Friday, November 16, 2012
Yeah, it can be easy to bash America… because society as a whole is pretty much insane (think “Honey Boo Boo and Jersey Shore”)… But for as many things as we are doing wrong, there are a lot of things that we are doing right.
We are so freaking blessed to be born in America.
Flush your toilet paper.
Friday, November 2, 2012
Friday, October 26, 2012
Kids are hilarious. Not always intentionally, but entertaining none the less. I wish I could remember half the things that some of my students have said to make me laugh. I really need to start writing things down as they happen.
This week was a particularly funny week. We were working on asking questions – I decided to play 20 questions with my classes.
Here are a few of the best quotes from class this week that I can remember:
Is it a superstar? Yes. Is it a woman? Yes. Justin Bieber.
Is it an animal? Yes. Can you eat it? No. Can it eat you?
Is it an animal? Yes. Is it black? Yes. Obama!!
Is it a sport? Yes. Fuck! Kid from across the room, "That's not a sport."
Is it a person? Yes. Is he sexy? Yes. Kobe Bryant? Yes!! Kid from across the room, "He is not sexy. I am much more sexy than he."
Wednesday, October 24, 2012
Hi my name is Julie and I used to blog here often. Sorry I've been MIA lately, but nothing worth blogging about has happened. It's life as usual in the village. So instead of a story about something crazy that has happened to me, today I will attempt to answer the age old question, "Why do many Chinese men have one really long pinkie fingernail?"
Okay, so I really have no idea, but it is perplexing.
Thus, I've done a bit of research via the Internet and person to person interviews and come up with a list of several plausible theories. These theories come from both foreigners and local Chinese. Everyone agrees that the phenomena exists, but nobody really knows why. The evidence was pretty inconclusive.

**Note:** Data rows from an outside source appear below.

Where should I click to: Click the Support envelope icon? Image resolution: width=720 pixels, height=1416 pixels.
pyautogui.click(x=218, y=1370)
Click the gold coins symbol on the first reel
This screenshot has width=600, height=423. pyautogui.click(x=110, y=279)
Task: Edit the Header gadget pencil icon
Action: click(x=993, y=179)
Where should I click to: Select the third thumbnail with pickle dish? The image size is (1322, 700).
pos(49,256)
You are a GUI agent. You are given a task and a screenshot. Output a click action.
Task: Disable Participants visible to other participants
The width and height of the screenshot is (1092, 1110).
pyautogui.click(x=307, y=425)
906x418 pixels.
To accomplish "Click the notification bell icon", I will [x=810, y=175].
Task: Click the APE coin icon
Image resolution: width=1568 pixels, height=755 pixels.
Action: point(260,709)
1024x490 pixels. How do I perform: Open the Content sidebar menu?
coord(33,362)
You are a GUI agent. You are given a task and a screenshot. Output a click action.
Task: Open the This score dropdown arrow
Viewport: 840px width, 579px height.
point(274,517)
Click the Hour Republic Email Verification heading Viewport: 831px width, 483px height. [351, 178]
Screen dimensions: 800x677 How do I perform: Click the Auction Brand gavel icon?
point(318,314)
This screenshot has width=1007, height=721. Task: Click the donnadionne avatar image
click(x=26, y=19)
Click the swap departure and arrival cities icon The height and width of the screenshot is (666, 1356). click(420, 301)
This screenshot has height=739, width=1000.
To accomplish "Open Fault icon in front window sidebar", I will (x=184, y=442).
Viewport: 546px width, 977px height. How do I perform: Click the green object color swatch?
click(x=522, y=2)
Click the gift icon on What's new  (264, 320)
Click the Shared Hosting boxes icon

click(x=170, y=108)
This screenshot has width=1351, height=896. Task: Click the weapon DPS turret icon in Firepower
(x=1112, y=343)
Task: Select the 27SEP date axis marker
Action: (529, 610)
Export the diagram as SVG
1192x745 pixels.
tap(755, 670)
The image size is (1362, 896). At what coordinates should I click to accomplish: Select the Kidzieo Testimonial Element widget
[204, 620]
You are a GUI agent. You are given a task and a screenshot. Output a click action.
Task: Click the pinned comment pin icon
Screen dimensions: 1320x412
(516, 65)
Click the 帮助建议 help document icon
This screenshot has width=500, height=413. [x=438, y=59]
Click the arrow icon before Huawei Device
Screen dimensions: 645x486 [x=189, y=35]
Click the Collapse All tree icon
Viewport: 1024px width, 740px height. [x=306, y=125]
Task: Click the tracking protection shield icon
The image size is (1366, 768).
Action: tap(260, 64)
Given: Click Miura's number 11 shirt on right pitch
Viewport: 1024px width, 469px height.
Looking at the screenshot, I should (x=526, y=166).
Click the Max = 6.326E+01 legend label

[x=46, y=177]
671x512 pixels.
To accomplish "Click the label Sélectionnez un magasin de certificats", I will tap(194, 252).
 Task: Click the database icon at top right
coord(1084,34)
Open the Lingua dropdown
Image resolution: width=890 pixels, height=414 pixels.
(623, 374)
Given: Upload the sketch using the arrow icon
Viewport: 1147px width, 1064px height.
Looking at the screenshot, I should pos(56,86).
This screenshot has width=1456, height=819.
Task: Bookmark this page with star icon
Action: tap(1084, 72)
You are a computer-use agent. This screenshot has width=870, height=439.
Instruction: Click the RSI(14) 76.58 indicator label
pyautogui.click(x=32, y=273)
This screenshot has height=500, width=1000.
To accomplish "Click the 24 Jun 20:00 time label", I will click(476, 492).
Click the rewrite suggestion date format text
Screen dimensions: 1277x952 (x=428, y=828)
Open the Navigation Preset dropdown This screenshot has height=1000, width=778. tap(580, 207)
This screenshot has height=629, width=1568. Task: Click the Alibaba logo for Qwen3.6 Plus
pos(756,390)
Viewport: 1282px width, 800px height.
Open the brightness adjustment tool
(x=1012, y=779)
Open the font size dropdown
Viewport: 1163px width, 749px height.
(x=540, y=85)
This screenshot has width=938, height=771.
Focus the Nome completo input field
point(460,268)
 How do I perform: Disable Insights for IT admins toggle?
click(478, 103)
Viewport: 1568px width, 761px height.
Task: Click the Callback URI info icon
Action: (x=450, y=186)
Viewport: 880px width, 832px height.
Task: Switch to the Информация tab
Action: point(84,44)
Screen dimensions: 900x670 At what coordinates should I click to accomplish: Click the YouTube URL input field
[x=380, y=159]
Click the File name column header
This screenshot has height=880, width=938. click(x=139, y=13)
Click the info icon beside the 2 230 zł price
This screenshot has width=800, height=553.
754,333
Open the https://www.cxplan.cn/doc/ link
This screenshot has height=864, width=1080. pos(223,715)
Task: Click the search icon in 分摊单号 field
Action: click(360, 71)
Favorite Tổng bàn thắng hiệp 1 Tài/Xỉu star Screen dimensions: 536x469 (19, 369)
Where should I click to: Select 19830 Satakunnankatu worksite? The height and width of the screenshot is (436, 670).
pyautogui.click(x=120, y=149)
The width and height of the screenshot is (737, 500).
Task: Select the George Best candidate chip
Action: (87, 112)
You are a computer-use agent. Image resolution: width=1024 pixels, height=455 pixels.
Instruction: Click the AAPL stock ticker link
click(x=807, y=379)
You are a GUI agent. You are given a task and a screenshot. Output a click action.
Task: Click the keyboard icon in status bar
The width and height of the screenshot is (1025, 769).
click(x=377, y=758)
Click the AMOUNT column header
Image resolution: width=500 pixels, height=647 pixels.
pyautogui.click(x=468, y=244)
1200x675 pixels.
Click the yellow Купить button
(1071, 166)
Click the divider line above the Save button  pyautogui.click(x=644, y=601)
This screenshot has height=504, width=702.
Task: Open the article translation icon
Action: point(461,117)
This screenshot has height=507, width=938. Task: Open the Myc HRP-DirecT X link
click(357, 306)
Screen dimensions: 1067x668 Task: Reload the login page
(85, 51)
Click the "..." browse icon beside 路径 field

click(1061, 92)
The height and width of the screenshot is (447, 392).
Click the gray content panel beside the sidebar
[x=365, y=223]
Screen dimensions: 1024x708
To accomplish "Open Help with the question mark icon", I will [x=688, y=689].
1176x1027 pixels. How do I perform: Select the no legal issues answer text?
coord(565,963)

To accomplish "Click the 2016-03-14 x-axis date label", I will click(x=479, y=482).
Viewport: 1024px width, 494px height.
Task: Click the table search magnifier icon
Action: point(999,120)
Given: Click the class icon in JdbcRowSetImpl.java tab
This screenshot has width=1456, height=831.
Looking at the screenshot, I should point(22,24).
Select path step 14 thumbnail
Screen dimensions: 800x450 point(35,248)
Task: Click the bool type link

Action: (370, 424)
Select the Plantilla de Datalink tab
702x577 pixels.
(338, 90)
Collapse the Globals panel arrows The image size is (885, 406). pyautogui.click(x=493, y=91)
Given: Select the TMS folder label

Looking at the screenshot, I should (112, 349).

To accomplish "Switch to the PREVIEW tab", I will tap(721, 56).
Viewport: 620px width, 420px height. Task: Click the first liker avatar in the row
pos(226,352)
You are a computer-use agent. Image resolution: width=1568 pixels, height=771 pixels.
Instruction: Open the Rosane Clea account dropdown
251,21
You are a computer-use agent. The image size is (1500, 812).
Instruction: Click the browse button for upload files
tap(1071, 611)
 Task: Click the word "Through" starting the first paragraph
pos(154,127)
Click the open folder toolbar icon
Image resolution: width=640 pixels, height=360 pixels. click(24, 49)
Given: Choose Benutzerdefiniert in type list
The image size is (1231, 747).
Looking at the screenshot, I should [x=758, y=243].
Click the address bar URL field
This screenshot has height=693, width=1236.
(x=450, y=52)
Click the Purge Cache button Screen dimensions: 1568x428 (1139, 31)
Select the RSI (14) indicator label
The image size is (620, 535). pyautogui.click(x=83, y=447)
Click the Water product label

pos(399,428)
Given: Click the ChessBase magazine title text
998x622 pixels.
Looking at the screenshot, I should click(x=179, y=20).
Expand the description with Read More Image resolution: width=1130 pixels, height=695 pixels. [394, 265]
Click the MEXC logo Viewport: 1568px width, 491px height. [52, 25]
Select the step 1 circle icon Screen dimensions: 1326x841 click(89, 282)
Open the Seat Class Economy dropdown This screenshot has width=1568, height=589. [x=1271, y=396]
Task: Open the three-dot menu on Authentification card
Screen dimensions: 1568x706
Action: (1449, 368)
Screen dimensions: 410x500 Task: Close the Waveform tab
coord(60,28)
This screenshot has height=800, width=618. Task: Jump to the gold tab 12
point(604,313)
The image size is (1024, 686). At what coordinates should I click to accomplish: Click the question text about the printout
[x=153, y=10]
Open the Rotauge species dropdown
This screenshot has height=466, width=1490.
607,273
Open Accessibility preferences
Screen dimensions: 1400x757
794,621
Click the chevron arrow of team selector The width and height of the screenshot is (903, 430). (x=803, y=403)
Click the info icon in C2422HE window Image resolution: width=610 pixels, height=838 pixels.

1. Home-grown cocaine scoop
2. Booger/ ear-wax scoop
3. Good luck
4. Status symbol. In the olden days, long fingernails were a sign of wealth. If you're laboring away in the fields all day, you probably don't have long unbroken fingernails.
Personally, I'm thinking it's a good mix of all of the above. If you have any insight, I'd greatly appreciate the feedback.
Friday, October 12, 2012
Unlicensed food stalls and street vendors are illegal in China.
So how do you know which ones are licensed and which ones aren't?
Easy. You wait until the police come by. The ones that scatter are unlicensed, and the ones that stay either have a license or aren't worried about being checked. You tend to see people scatter more often in bigger cities but every so often it happens here in the village.
Today, on my daily stroll through town, I stopped to buy some sugarcane from a guy with a wheelbarrow full of it. Business was good for him and he was peeling and slicing sugarcane left and right. There were probably about four people waiting when I was there.
Just as the man handed me my bag and I was about to hand him my 5 kwai, the police came around the corner and homeboy grabbed his wheelbarrow and took off down the alley at warp speed. Sugarcane was flying everywhere, children were diving out of the way, dogs were barking – it was ridiculous. This dude must have been caught without a license before; usually the escape is not quite so dramatic.
So there I stood with my bag of sugarcane that I did not pay for.
I felt really bad so I wandered around the area for about 15 minutes to see if the guy would come back, but he never did. I'll have to be on the lookout for him in the future so I can pay him back for my stolen sugarcane.
Monday, October 8, 2012
Today was the first day back from vacation, so I thought that I'd ask the kids what they did during their holiday.
"I went to the countryside" – was the overwhelming response. Even most of the adults I asked said they did this.
But what exactly happens in the countryside? I HAVE NO IDEA. I literally could not get anyone to expand on what going to the countryside means.
Do you visit your family there? Is there some sort of resort or orchard? Are there just thousands of Chinese people standing around in an enormous field? What happens in this mysterious "countryside"?
Nobody could tell me. Or maybe nobody was allowed to tell me.
The only conclusion I can make is that it is clearly a secret. Foreigners must never learn what happens there.